What is currently holding me back? Could it be the spiritual? Could it be the mental? Maybe a distant power that succumbs to my reputation or maybe just something I’m not addressing like I should. This feels so awkward and as something I can’t change for myself. What is the meaning of personal space, if I feel like I’m being exhausted of my own. What is this bullshit?
There’s been some many people that believe I favor them or even that I had the utmost pleasure in seeing them do their thing. I don’t have a boss you know. It takes my personal space to oblivion. Plus, people that don’t love you will always take the best of you or play with your worst. Are you understanding what I mean? So the real question is, what the fuck is happening in my present that my mental state and spiritual feels contaminated by something?

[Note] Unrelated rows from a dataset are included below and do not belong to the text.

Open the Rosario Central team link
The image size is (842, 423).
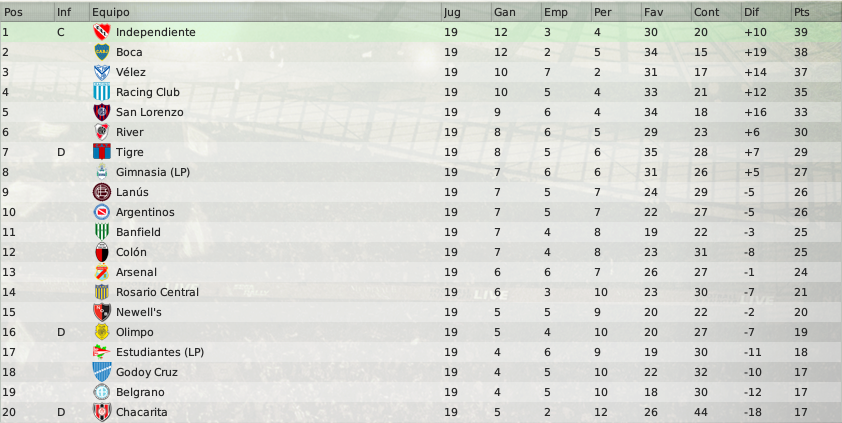coord(157,292)
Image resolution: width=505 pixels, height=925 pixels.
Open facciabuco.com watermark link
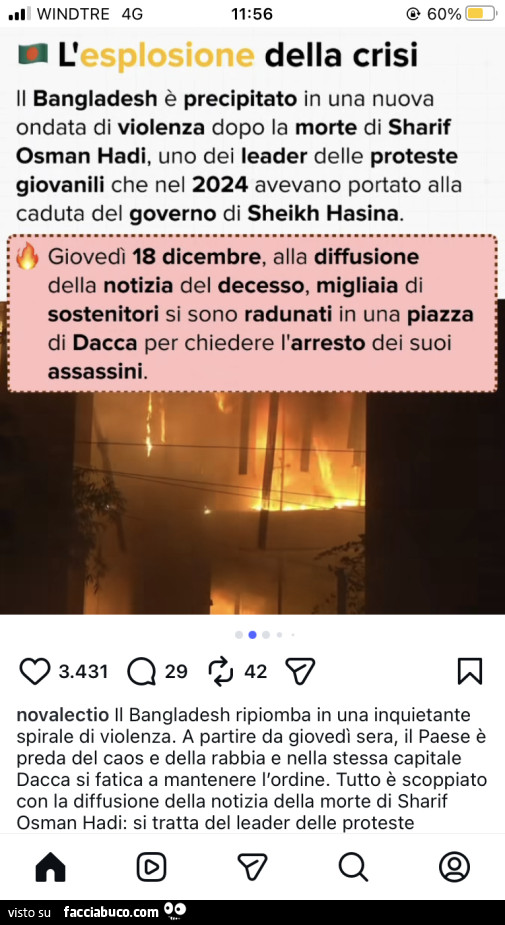(x=112, y=912)
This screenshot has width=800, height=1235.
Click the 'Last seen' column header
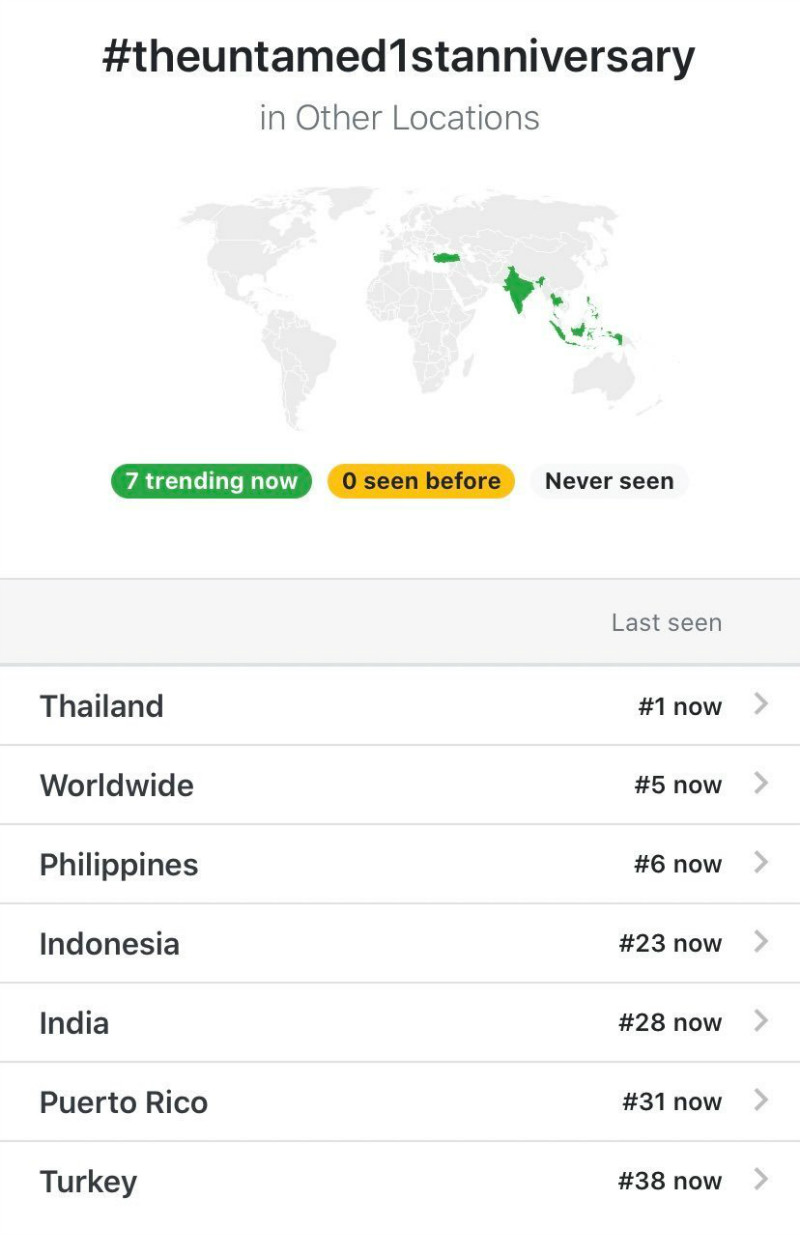(666, 622)
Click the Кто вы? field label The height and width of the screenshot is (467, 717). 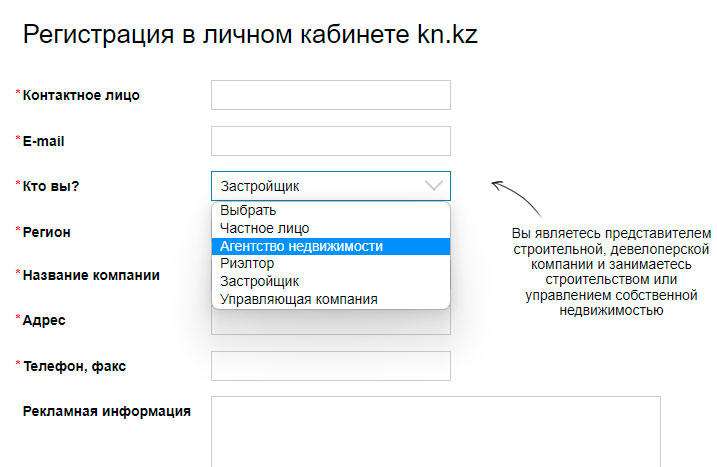(51, 186)
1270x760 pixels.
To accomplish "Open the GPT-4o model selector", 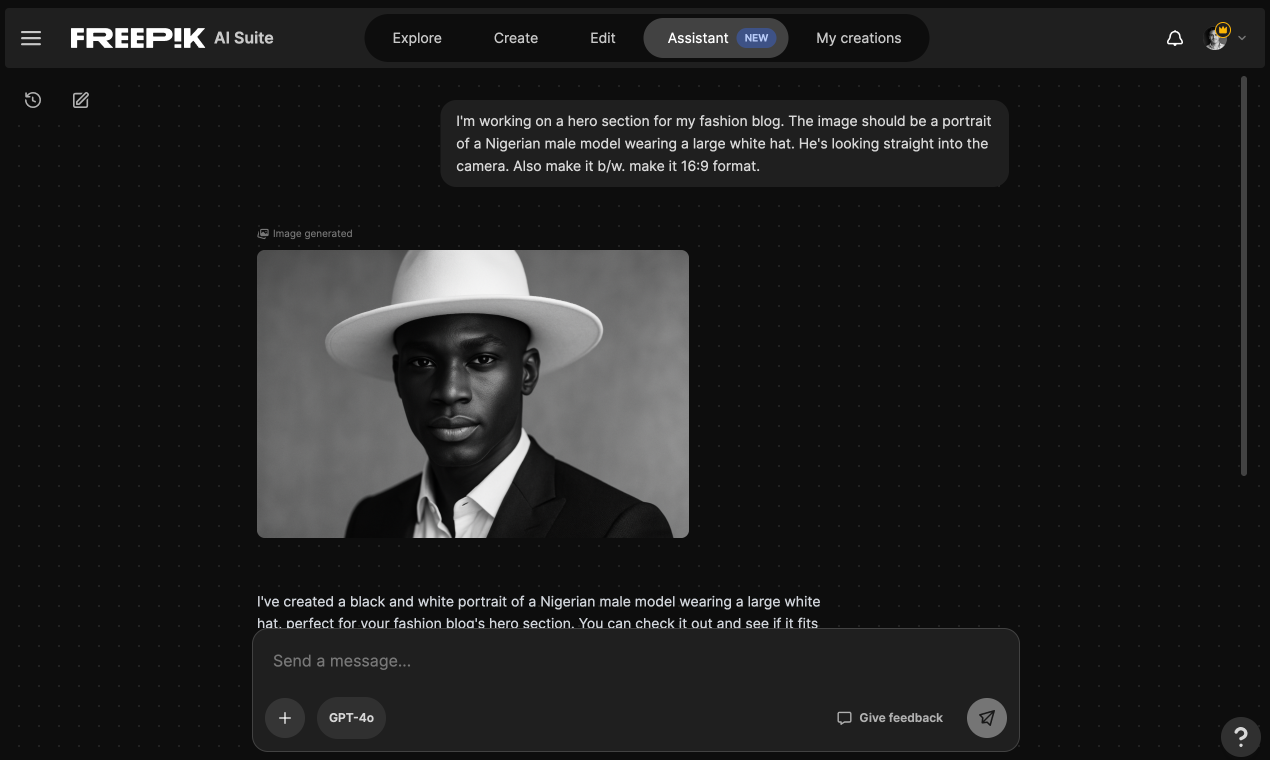I will [x=351, y=717].
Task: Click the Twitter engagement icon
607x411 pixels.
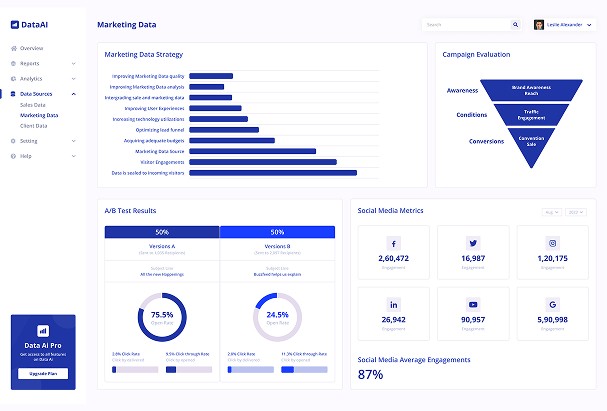Action: pos(473,243)
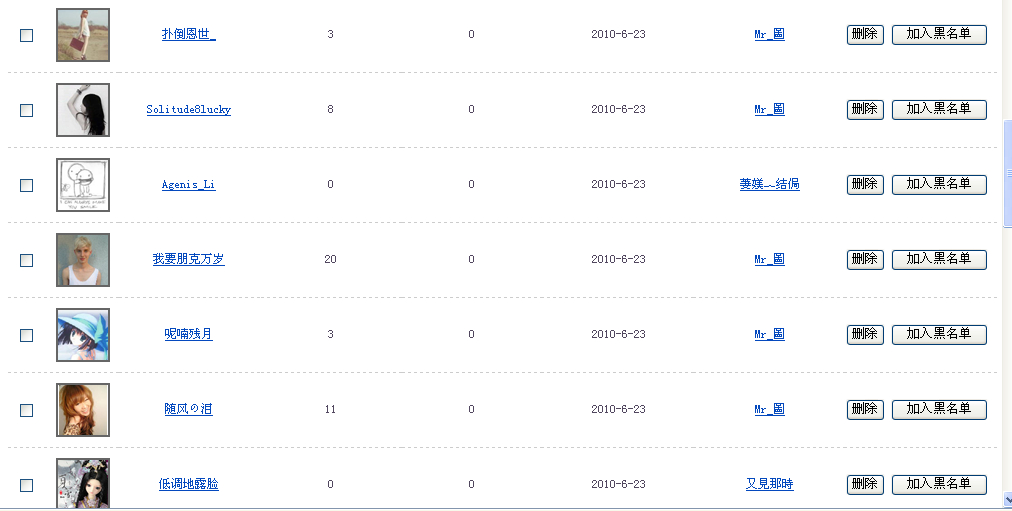The height and width of the screenshot is (511, 1012).
Task: Open avatar thumbnail of 随风の泪
Action: [x=83, y=410]
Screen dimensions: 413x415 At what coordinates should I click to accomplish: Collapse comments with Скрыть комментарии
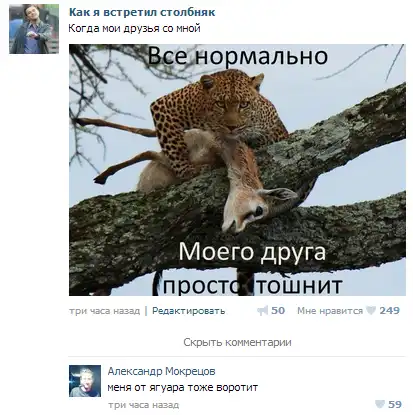[x=237, y=342]
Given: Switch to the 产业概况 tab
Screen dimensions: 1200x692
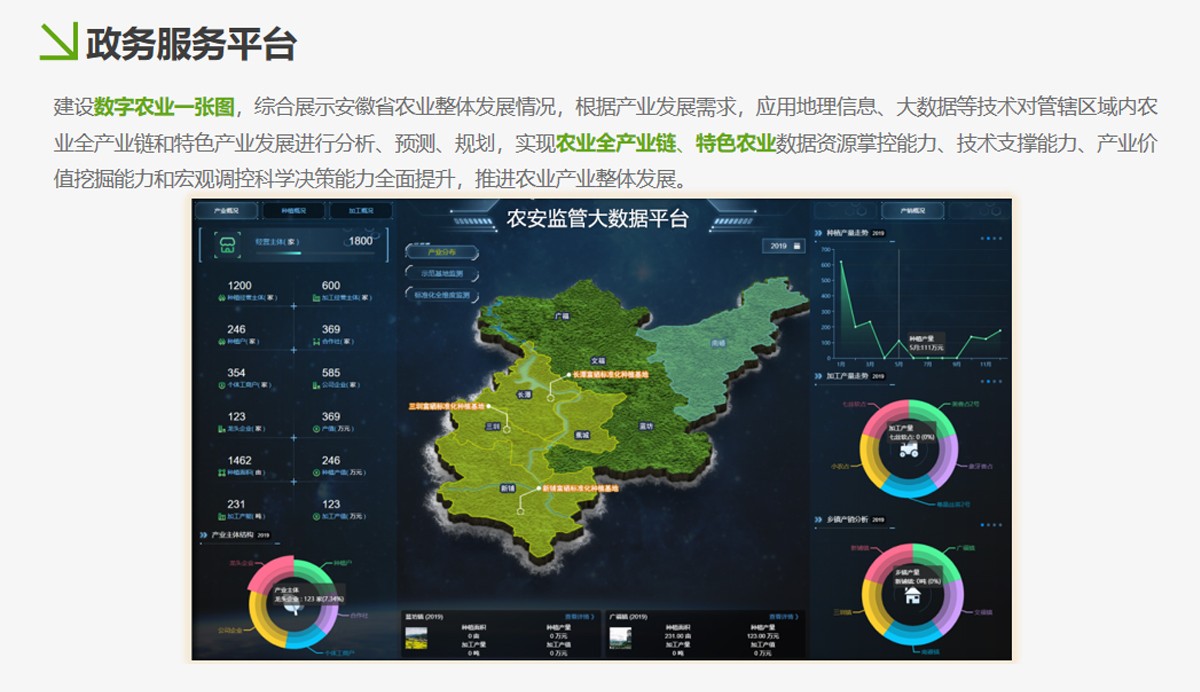Looking at the screenshot, I should (x=226, y=211).
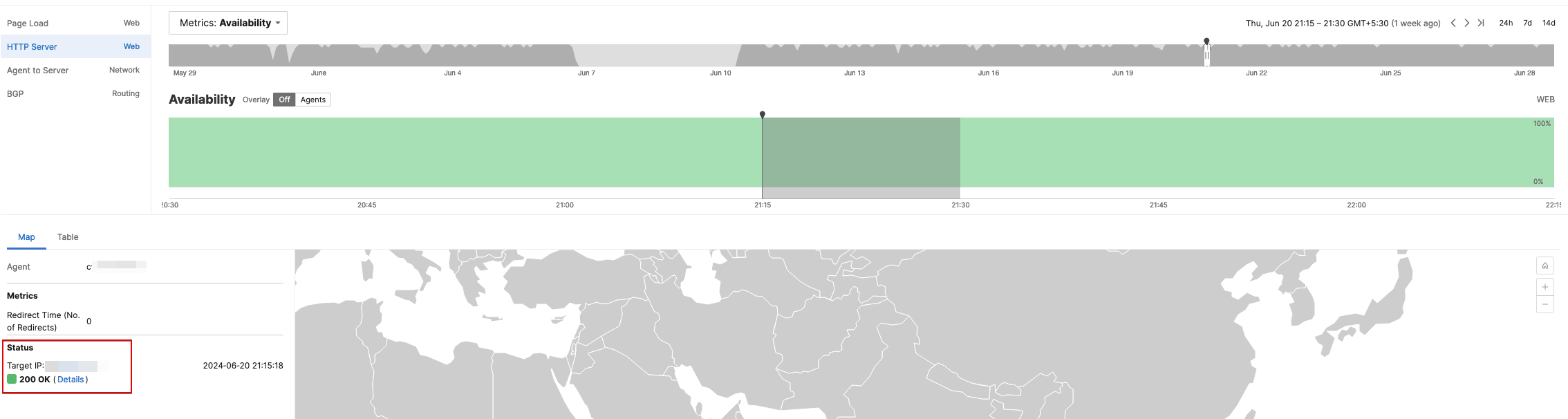Zoom into the map with the plus icon
The image size is (1568, 419).
click(x=1545, y=286)
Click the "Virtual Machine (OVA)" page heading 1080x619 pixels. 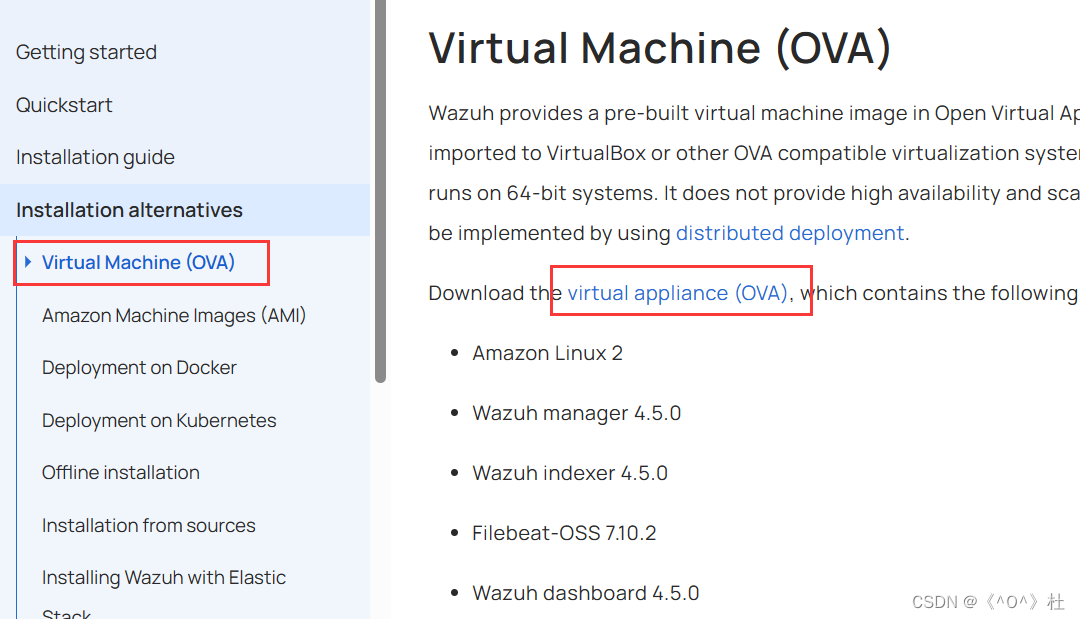tap(660, 48)
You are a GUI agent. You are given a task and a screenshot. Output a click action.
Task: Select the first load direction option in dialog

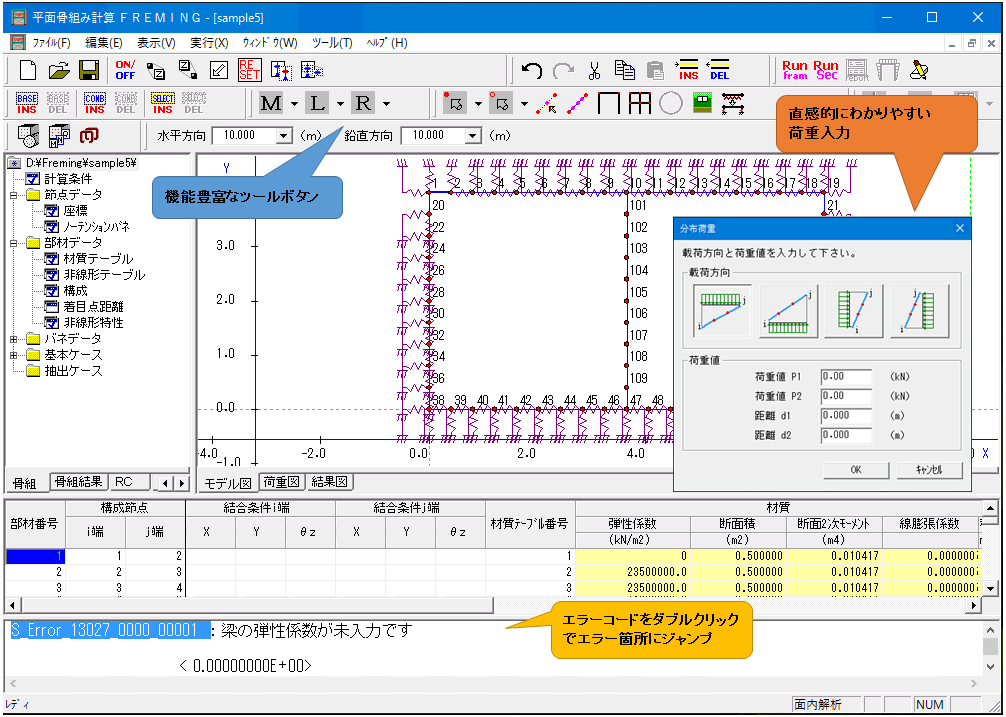[723, 310]
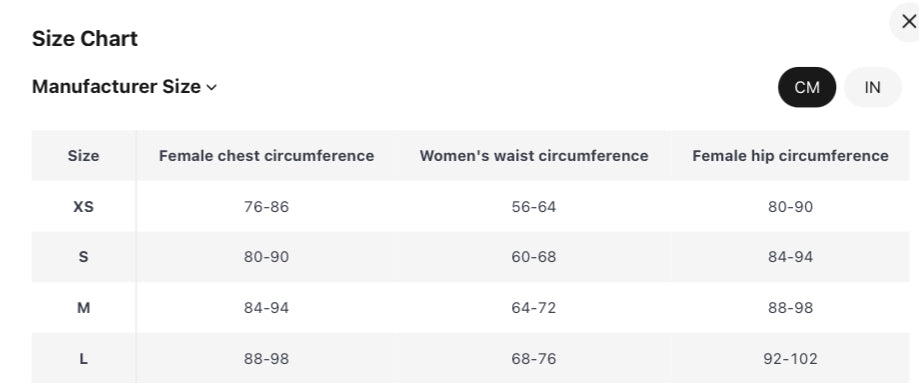This screenshot has width=919, height=388.
Task: Click L hip value 92-102
Action: tap(790, 358)
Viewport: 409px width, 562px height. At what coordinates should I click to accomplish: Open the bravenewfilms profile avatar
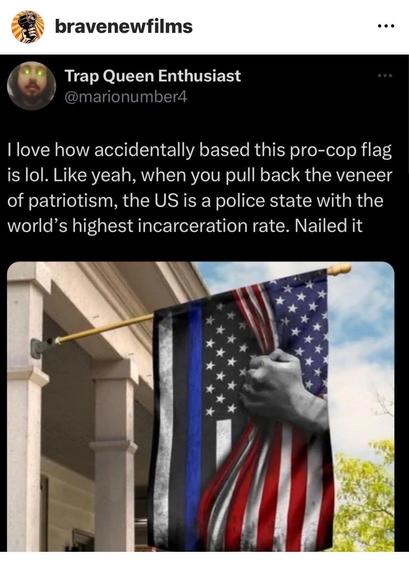tap(28, 27)
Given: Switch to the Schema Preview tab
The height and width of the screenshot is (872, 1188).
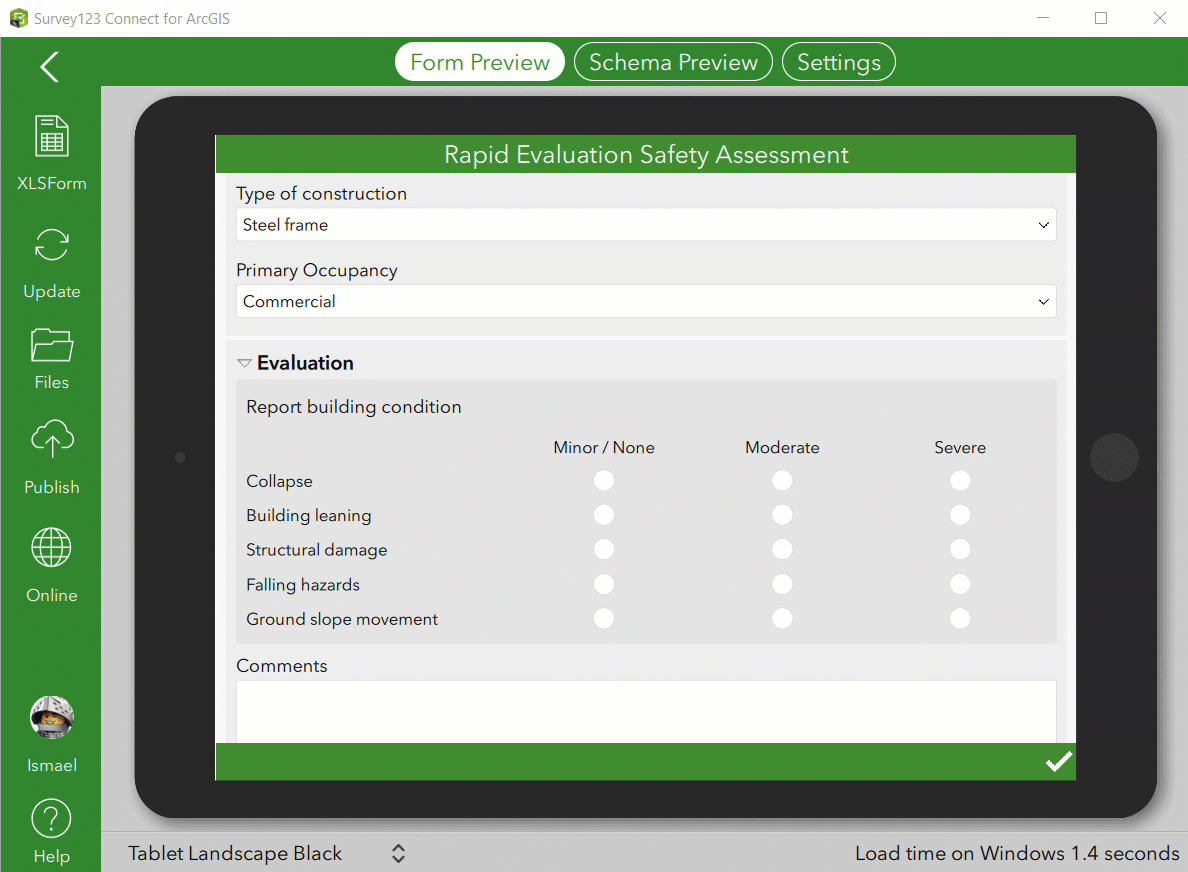Looking at the screenshot, I should pyautogui.click(x=673, y=62).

I know some people overthink me sometimes, just because they never had the chance of hurting me like they wanted. I’m an Ace bro, I won’t take any shit from anyone. Imagine being against the sword and the stone all your life. Fighting for your personal space even in your sleep. If you have any belief in life, you could tell the difference between right from wrong or even Shepard to sheep.
I really expect this to end. This, I’m your god bullshit. For those that don’t understand the last statement. Some times the mental state can be tricky and it could influence as any other drug. In addition, people could try to be your conscience and some even break their bones trying. So, I don’t know what’s currently happening in my atmosphere. But, I’m pretty sure it’s not me.
So people, this is why I’m selecting to be alone. To wander and not feel any attachment to those who think of me to lightly. Even the women try to under mind you with some manipulative bullshit and since I don’t plan on going deep in you. I’m going to mind my own space.
I mean, what the fuck is happening with personal space?